In the robust kriging excerpt, which kriging is calculated when the posterior distribution of the variogram parameters is used?

PAGE EXCERPT -
---
If the generic random variable Z(u) is spatially distributed as a Gaussian random field, the likelihood function in Equation 4 is a multivariate normal with mean $(z_{D} = z (u_{D}^{*}))$ equal to the natural logarithm of the prior information at the locations $(u_{D}^{*})$ of the new N data D (Figure 1c), and the covariance matrix $(Σ_{γ} (θ))$ is the one obtained using the variogram function that depends on θ. Therefore, the likelihood function can be written as:

L (D | θ) = (2 π)^{- N / 2} \cdot {| Σ_{γ} |}^{- 1 / 2} \cdot e^{- \frac{1}{2} \cdot {[\ln (D) - z_{D}]}^{'} \cdot Σ_{γ}^{- 1} \cdot [\ln (D) - z_{D}]}

(5)

where the dependency of $Σ_{γ}$ on θ is omitted in the notation for simplicity. The covariance matrix is calculated for the natural logarithm of the random variable of interest.

From Equation 4, it is then possible to derive the posterior distribution of the variogram parameters f(θ|D) (Figure 1d). Either prior or posterior distribution of the variogram parameters can be used to propagate the uncertainties about θ in the final kriging estimation (Figure 1e). Depending on whether the prior or the posterior distribution of θ is used, the initial robust kriging (IRK) or the Bayesian robust kriging (BRK) is calculated by Equations 6 and 7, respectively:

\hat{Z} (u) = \int \hat{Z} (u | θ) \cdot f (θ) \cdot d θ

(6)

\hat{Z} (u | D) = \int \hat{Z} (u | θ) \cdot f (θ | D) \cdot d θ

(7)

where $\hat{Z} (u | θ)$ is calculated according to Equations 1 and 2 using as $z (u^{*})$ only the new data D (i.e. direct measurements). The robustness of the estimation is due to the fact that the uncertainties on the parameters of the variogram are propagated completely on the final estimation taking advantage of the total probability theorem (Jalayer et al., 2015); i.e. f(θ) and f(θ|D) represent the degree of confidence on θ (i.e. the weight of θ), and the integrals of Equations 6 and 7 are a weighted average of the kriging estimation based on the direct measurements D. In other words, the robust approach can be seen as a weighted average of kriging results where the weights are the probability density function (PDF) values of the parameters of the variogram.

Analogously to Equations 6 and 7, it is possible to compute maps of the robust kriging variance substituting $\hat{Z} (u | θ)$ with $Var [\hat{Z} (u | θ)]$ evaluated according to Equation 2:

Var [\hat{Z} (u)] = \int Var [\hat{Z} (u | θ)] \cdot f (θ) \cdot d θ

(8)

Var [\hat{Z} (u | D)] = \int Var [\hat{Z} (u | θ)] \cdot f (θ | D) \cdot d θ

(9)

This variance quantifies, in a robust manner, the variability between the observations and the prediction. Furthermore, since the robust kriging is the expected value of $\hat{Z}$ for all the potential values of the model’s parameters, another estimation of the variance can be calculated as follows for the cases of IRK and BRK, respectively:

σ_{R}^{2} [\hat{Z} (u)] = \int \hat{Z} {(u | θ)}^{2} \cdot f (θ) \cdot d θ - {[\int \hat{Z} (u | θ) \cdot f (θ) \cdot d θ]}^{2}

(10)

σ_{R}^{2} [\hat{Z} (u | D)] = \int \hat{Z} {(u | θ)}^{2} \cdot f (θ | D) \cdot d θ - {[\int \hat{Z} (u | θ) \cdot f (θ | D) \cdot d θ]}^{2}

(11)

This latter variance estimation provides the local variability associated with the robust assessment.
---
PROVIDED DATA -
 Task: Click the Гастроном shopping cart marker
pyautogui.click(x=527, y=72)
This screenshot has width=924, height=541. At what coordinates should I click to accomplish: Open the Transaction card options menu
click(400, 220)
---
TASK OUTPUT -
The Bayesian robust kriging (BRK)